Voici, pour mémoire, ce qu'il disait alors (benoit-et-moi.fr/2010-I):

Notre devoir est d'aider ces gens à rentrer chez eux et à y construire une vie digne. Cela doit être la perspective. Mais aujourd'hui, en attendant ce retour, nous devons leur offrir l'hospitalité.
Le problème est qu'ici, il y a la crise, mais, par rapport aux Albanais, nous vivons dans une certaine prospérité. Nous ne voulons pas être "perturbés". Il nous manque cette capacité de partager avec autrui, de l'accepter, de l'aider. C'est quelque chose que l'homme apprend difficilement. Je pense que la défense d'un certain égoïsme contre la présence de facteurs qui perturbent le rythme de la vie quotidienne est profondément inhérente à l'homme. Et que nous avons besoin d'une éducation permanente pour surmonter l'égoïsme, afin de faire face à des cas de ce genre.
(..)
Nous devons les accepter. Expliquant que, dès que possible avec l'aide internationale, ils devront reconstruire leur pays. Mais tant qu'ils fuient un danger immédiat pour leur vie ...la fermeture des frontières serait un acte d'égoïsme. Nous ne pouvons pas faire cela. Bien sûr, il faut distinguer la situation des éléments criminels, qui sont justement ceux qui ont provoqué cette situation. Mais simplement fermer les frontières, on ne peut pas le faire.

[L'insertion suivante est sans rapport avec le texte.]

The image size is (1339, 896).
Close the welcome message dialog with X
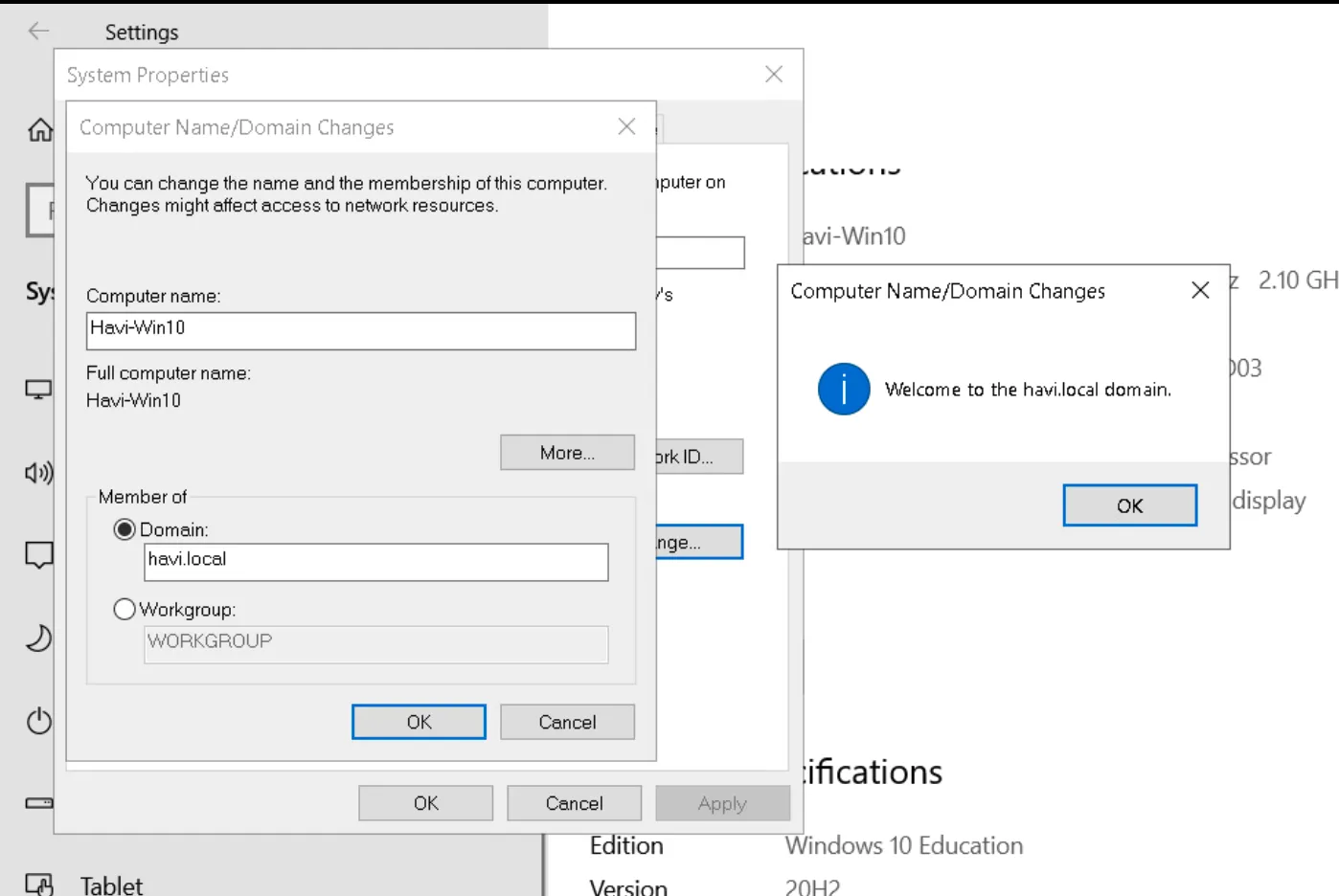point(1199,290)
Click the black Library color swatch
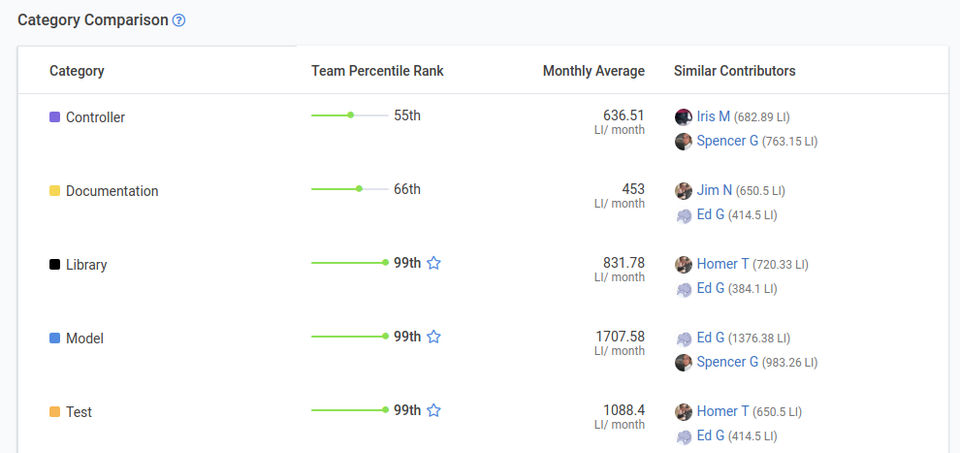 [x=55, y=265]
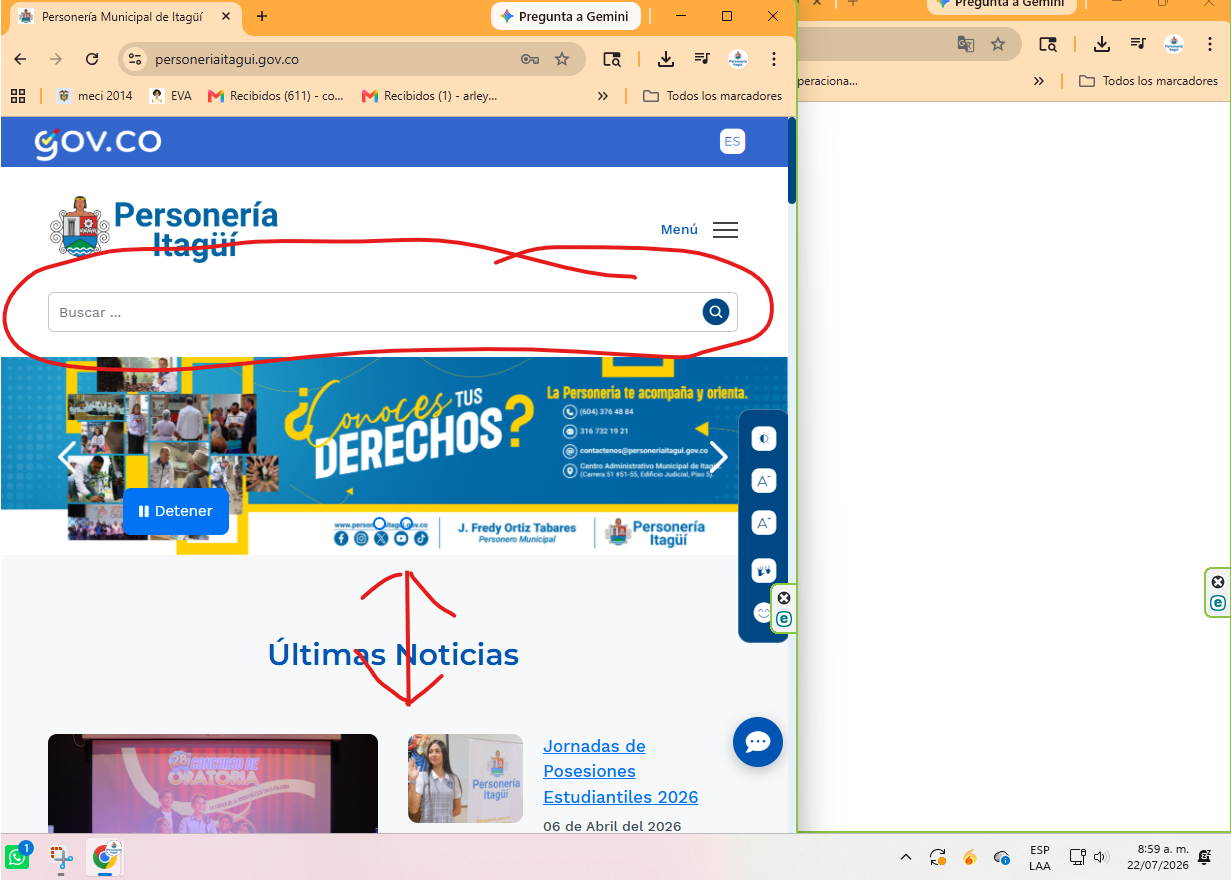Open the blue chat bubble widget
This screenshot has width=1231, height=880.
coord(758,742)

[Pour en revenir à la résurgence de l'égoïsme] c'est un phénomène très humain. Je me souviens en Allemagne après la guerre, quand sont arrivés des millions d'Allemands expulsés de l'Est. Ils étaient Allemands comme nous, il était normal de les accepter. Cependant, l'hospitalité, dans les premiers jours, n'était pas si généreuse. Et ils ont souffert, en voyant ces cœurs endurcis. D'un autre côté, nos gens disaient, nous sommes déjà si pauvres ...
Comme je l'ai dit, il est très naturel d'avoir comme première réaction la défense de la normalité de sa propre vie. Il faut de la patience. C'est un défi important pour l'Église d'éduquer les gens à ouvrir leur cœur.